[Prompt]:
How many lines in the records below contain the string "icon"? Case counts, and the reply should be the number only.

[Given data]:
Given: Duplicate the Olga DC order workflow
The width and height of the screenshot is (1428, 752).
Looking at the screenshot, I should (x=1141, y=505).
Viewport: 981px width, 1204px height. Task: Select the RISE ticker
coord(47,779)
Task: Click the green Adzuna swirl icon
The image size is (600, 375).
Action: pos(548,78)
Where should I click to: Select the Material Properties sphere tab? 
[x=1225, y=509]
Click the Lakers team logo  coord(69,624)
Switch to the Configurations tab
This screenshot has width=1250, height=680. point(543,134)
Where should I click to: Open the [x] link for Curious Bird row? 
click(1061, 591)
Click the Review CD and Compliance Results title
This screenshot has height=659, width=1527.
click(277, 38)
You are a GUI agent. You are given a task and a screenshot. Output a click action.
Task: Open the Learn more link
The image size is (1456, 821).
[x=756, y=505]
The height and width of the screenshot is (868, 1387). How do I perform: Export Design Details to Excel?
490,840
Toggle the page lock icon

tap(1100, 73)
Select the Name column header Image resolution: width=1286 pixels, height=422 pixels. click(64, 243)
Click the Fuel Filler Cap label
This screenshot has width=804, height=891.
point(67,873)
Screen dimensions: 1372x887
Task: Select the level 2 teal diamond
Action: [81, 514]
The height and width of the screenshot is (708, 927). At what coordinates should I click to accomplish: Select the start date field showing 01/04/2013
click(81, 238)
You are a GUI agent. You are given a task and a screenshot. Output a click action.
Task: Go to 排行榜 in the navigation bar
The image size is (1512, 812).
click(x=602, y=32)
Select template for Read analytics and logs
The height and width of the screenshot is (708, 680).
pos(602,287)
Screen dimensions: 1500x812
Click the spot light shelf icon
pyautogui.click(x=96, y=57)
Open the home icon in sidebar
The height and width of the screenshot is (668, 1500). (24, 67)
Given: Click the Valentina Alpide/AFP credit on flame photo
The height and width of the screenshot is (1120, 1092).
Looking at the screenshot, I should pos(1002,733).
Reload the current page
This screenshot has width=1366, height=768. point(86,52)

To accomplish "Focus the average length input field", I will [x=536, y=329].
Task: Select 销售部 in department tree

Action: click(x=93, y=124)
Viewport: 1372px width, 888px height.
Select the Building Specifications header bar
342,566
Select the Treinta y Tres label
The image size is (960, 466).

[Result]:
4